Filme assistido durante o Festival de Sundance 2023
Na quietude de uma Austrália cercada por territórios inóspitos, Sarah é uma médica e mãe solo que luta com seu tenebroso passado. Solitária e com uma filha de sete anos, ela ocupa os extensos vazios de sua mente com suas memórias, que a assombram em meio a flashes misteriosos e pouco explicativos. E tão vazia como a maior parte do território australiano, a protagonista vivida por Sarah Snook se torna um contraste em tela, diante de uma bela fotografia que faz um paralelo entre a inexistência humana e a inexistência da alma de uma mulher marcada por uma monstruosa história.
Run Rabbit Run foi adquirido pela Netflix no Festival de Sundance 2023 e traz a brilhante atriz de Succession à frente de um terror angustiante, intrigante, mas… feito pela metade. O longa da cineasta Daina Reid é simples, mas psicologicamente ambicioso. Mantendo as principais perguntas sempre acesas na mente da audiência, a roteirista Hannah Kent tenta construir um filme de gênero, nos conduzindo para caminhos que se bifurcam ao final de seu segundo ato. Mas embora o esqueleto original da trama seja excelente, o longa peca por não saber aproveitar sua primeira metade. Prolixo, extremamente lento e com uma tensão pouco trabalhada em tela, ele nos deixa à deriva e até mesmo desinteressados.
Aqui, Sarah é confrontada sobre seu passado quando sua pequena filha começa a apresentar um comportamento bizarro. Inexplicavelmente, a pequena Mia se torna um poço de memórias de uma identidade passada que se conectam aos traumas da protagonista. Fazendo uma combinação entre um suspense psicológico e um terror mais soturno, Run Rabbit Run poderia ser genuinamente espetacular. Brincando com a mente da protagonista, sem entregar demais, Kent tem os elementos certos para construir um roteiro convidativo, que siga os mesmo caminhos narrativos do sensacional Baby Ruby (estrelado por Kit Harington). E ainda que acerte em diversos momentos, por se estender demais em seu primeiro ato de forma repetitiva, a produção beira o entediante e corre o risco de perder a nossa atenção.

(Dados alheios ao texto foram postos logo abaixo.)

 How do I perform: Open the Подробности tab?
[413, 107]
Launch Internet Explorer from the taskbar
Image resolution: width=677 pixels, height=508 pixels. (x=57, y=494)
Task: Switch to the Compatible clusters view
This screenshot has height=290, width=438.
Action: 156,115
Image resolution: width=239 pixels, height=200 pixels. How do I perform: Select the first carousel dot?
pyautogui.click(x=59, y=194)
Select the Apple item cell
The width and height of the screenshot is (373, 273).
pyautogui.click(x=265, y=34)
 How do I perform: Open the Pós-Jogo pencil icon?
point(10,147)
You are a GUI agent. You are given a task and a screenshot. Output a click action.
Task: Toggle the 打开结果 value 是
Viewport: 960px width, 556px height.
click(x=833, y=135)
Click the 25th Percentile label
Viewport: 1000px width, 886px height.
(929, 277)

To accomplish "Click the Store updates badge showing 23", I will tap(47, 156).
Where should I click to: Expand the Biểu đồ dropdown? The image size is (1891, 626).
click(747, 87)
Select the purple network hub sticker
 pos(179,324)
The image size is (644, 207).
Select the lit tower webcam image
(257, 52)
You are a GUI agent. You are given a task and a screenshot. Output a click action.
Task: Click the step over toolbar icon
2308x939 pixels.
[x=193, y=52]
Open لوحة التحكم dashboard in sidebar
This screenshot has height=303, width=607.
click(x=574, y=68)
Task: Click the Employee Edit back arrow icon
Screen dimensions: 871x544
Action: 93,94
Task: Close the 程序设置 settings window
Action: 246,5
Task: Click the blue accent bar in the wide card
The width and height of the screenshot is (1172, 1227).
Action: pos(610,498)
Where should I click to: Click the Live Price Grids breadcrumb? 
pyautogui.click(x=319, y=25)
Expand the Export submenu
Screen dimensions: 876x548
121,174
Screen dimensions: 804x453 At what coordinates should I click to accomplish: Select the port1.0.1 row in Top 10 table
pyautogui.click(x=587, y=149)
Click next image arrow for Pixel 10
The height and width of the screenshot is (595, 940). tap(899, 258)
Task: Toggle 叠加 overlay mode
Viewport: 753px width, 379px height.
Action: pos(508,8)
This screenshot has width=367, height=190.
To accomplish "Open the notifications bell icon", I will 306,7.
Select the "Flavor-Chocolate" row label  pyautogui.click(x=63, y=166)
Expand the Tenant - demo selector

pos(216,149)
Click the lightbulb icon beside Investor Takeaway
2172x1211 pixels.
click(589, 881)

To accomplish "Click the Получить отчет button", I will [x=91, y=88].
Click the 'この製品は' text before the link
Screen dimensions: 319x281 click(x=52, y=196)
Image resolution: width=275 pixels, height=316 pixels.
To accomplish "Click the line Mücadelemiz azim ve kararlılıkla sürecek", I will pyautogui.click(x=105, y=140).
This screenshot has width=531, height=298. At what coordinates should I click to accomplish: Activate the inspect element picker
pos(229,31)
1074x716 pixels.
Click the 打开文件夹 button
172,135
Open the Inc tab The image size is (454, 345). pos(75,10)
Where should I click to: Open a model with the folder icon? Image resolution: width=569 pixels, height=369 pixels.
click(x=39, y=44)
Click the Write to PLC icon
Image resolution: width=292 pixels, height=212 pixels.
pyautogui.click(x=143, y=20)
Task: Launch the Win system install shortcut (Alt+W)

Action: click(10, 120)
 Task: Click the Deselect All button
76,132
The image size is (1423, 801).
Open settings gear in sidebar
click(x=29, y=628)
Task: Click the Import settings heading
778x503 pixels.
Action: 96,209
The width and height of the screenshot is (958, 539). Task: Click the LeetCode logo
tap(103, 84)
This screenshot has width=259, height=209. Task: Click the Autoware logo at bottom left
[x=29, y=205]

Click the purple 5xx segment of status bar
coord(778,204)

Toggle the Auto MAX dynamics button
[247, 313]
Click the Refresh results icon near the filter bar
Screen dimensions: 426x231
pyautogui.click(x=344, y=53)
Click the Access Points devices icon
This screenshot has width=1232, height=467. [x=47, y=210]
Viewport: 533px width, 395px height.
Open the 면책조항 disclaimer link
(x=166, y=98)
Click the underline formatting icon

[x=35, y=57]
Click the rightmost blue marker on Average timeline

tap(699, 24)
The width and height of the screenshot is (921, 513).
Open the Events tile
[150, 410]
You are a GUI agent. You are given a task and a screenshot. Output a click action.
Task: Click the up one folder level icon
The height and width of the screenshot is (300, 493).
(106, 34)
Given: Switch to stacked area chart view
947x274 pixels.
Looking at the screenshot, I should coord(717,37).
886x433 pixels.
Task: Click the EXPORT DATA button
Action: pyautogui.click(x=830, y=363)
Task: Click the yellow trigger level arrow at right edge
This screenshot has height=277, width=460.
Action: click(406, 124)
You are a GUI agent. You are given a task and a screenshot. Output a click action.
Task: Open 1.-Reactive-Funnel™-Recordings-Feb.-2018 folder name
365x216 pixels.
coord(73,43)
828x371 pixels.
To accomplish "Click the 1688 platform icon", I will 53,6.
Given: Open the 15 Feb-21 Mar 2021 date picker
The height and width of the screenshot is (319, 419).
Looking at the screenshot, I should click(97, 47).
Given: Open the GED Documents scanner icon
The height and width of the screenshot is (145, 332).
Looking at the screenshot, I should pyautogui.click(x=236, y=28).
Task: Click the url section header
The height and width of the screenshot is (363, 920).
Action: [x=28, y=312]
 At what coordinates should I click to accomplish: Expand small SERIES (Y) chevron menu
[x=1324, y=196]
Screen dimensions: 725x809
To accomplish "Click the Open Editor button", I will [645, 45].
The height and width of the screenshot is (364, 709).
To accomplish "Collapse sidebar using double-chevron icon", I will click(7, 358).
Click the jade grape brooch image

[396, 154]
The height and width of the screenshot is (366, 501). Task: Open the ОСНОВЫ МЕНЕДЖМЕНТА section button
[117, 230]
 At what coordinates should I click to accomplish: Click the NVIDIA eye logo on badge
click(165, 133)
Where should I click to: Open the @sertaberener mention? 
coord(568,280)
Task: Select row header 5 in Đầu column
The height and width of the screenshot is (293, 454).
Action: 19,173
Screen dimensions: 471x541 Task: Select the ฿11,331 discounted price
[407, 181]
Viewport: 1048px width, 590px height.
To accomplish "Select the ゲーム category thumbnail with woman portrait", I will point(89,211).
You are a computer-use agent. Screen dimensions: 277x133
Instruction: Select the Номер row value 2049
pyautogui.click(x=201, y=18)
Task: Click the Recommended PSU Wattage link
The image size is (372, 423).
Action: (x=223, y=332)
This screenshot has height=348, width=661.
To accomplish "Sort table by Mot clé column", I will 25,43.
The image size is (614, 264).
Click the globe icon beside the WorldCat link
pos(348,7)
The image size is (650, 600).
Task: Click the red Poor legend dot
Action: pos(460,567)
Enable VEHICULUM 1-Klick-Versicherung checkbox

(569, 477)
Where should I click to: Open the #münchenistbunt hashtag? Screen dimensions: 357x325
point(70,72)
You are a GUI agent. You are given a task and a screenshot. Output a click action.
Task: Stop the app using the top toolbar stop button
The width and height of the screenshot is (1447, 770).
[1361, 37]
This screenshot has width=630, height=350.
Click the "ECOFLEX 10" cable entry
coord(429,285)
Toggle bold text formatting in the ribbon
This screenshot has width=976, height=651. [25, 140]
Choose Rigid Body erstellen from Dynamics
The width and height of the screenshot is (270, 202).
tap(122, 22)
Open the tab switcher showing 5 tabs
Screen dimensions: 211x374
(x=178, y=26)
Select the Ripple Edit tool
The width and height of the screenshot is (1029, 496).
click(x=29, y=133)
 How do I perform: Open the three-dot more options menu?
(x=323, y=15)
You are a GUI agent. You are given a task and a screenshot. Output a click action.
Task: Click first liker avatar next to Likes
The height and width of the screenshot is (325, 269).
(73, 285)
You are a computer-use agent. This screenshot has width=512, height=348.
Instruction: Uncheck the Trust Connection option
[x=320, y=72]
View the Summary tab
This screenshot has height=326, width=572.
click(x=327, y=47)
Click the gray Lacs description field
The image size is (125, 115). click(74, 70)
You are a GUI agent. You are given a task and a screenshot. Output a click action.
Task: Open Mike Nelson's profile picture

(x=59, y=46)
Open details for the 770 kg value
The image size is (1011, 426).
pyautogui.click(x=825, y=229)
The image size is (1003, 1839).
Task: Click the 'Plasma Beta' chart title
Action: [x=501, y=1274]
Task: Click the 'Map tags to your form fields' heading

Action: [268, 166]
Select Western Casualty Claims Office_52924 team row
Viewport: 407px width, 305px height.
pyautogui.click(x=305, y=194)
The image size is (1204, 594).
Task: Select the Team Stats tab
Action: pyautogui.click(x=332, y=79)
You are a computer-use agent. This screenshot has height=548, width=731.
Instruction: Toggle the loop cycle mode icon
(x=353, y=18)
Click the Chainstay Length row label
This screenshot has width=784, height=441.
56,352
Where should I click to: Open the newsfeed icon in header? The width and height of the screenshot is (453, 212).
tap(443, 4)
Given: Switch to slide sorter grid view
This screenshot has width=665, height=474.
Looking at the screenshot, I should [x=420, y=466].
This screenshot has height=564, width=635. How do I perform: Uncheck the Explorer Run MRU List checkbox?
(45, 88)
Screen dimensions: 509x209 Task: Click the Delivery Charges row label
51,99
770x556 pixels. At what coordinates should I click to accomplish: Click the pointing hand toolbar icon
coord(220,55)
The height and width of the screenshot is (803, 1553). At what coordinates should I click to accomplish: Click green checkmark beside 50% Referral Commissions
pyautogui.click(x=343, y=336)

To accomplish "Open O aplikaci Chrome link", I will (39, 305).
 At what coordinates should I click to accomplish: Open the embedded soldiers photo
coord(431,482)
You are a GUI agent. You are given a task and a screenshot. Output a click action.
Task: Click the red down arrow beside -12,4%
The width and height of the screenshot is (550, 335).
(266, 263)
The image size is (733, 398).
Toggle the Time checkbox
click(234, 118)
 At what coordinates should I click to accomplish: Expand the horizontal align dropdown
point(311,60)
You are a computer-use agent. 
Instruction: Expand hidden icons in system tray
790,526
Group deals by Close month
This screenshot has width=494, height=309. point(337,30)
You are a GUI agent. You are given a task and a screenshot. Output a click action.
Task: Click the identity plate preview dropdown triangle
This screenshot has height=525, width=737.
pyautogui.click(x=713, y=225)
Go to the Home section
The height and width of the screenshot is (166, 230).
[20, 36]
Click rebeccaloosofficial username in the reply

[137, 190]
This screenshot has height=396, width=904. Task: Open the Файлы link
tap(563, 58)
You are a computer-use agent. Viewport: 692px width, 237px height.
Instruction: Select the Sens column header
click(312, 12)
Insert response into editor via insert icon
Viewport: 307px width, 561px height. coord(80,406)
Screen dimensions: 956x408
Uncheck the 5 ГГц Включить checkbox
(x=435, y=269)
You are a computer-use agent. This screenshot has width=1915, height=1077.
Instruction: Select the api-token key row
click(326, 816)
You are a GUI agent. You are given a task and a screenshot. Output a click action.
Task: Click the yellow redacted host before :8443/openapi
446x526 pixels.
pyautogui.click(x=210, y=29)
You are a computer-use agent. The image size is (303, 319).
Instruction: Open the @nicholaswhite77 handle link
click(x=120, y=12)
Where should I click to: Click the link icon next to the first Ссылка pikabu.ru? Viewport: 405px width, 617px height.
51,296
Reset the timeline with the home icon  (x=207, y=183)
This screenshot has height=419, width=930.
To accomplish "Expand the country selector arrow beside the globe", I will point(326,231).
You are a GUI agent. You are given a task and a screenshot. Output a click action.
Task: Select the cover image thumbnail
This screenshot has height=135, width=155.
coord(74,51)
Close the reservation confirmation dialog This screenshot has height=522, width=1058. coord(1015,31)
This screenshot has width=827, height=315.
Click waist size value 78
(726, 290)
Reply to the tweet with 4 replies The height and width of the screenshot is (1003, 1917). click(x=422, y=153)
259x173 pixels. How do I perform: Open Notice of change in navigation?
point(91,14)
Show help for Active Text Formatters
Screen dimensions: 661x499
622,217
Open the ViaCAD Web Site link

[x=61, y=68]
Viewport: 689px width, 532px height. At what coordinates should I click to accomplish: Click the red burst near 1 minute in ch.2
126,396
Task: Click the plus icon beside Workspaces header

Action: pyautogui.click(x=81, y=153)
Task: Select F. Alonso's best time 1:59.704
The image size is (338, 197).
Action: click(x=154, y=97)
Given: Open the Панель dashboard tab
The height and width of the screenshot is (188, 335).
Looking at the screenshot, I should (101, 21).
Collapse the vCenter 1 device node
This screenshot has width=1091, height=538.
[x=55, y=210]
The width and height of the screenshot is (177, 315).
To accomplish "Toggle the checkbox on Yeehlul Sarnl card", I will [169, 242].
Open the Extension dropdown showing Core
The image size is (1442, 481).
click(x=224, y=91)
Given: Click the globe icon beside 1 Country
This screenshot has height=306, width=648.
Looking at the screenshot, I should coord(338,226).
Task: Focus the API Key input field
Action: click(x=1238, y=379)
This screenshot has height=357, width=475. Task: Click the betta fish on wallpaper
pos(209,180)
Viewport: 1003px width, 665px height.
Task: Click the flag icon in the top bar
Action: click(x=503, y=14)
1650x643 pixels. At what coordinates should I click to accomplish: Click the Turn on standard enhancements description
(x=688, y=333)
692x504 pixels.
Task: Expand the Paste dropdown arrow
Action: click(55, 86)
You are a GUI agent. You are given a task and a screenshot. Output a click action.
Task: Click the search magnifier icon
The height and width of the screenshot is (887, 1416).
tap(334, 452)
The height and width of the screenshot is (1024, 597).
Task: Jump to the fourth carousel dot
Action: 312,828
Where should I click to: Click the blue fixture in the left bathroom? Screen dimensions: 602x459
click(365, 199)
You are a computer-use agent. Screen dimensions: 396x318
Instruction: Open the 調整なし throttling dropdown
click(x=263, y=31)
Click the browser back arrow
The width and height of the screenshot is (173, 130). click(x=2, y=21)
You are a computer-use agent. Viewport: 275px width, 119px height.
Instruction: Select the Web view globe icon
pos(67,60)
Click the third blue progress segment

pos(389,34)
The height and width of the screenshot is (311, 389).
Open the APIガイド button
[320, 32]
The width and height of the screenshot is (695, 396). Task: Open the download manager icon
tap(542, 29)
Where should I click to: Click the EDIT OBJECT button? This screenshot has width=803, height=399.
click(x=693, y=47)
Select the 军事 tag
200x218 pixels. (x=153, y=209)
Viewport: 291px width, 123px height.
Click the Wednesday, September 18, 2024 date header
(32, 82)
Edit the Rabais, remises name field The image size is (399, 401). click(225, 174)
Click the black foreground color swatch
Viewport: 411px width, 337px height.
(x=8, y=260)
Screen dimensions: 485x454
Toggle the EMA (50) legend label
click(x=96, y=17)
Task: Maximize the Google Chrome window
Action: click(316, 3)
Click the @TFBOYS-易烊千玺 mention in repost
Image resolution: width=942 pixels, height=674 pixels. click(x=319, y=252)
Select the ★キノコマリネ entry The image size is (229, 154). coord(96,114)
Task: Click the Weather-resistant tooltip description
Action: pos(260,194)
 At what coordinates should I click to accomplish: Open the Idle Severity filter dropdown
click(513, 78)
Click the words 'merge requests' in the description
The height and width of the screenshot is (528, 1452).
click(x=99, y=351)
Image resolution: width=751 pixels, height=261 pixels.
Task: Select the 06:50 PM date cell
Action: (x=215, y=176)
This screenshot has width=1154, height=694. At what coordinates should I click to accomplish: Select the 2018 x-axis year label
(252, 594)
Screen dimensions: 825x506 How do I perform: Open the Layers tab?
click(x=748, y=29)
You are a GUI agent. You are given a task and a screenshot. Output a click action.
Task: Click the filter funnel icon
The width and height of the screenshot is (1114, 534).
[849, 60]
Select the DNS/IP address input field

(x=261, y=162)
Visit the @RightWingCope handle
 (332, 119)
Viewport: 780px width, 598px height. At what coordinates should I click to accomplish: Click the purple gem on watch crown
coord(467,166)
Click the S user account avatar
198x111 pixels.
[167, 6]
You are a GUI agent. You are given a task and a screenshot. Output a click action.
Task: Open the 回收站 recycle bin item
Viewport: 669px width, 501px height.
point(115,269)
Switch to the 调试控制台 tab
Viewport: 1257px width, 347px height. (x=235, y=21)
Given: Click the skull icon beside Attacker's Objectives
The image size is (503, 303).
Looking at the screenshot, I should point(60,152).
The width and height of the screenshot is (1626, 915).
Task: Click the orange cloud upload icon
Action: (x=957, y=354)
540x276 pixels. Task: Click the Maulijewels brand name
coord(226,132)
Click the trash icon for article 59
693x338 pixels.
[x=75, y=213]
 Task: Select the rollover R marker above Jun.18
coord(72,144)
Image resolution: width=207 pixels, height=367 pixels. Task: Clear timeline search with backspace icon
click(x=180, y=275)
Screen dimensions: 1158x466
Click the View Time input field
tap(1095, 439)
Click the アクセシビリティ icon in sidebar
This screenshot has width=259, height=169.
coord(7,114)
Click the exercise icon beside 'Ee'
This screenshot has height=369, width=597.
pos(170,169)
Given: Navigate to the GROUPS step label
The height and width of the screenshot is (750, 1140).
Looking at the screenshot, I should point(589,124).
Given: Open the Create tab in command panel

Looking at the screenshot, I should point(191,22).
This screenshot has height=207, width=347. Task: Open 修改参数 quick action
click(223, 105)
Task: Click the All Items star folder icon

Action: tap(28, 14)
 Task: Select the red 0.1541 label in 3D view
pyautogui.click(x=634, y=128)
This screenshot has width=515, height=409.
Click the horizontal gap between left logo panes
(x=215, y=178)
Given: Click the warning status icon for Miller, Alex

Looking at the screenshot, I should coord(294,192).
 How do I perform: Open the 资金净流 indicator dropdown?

Mas é inegável que o thriller psicológico tem um potencial gigantesco. Com um clímax realmente poderoso e revelador, Run Rabbit Run recupera o seu fôlego com perspicácia, nos atrai para dentro da trama e nos deixa na expectativa por um final avassalador. E os grandes trunfos da produção são exatamente Snook e a pequena Lily LaTorre, que dominam as telas com performances maravilhosas. A primeira vai ainda mais além, com uma caracterização surpreendente. Com olhar confuso e um profundo ar de cansaço que pauta seus movimentos, seus suspiros e sua linguagem corporal, ela é a essência do que é uma atuação excepcional. Exemplar em todos momentos, ela personifica a complexidade de uma mulher cuja mente está em frangalhos.
No entanto, ainda que o thriller recupere o seu fôlego em seus 40 minutos finais, Reid e Kent desperdiçam muito tempo de tela e entregam um filme feito de recortes soltos de bons momentos. Nunca constante em sua proposta psicológica, a produção é incapaz de alcançar todo o seu potencial, o que é uma pena. Entre instantes poderosos, longas repetições narrativas e um final mediano, Run Rabbit Run é a sombra do que de fato poderia ter sido. É frustrante? Sim. É uma oportunidade totalmente perdida? Não. Mas garanto que indignará muitos assinantes da Netflix.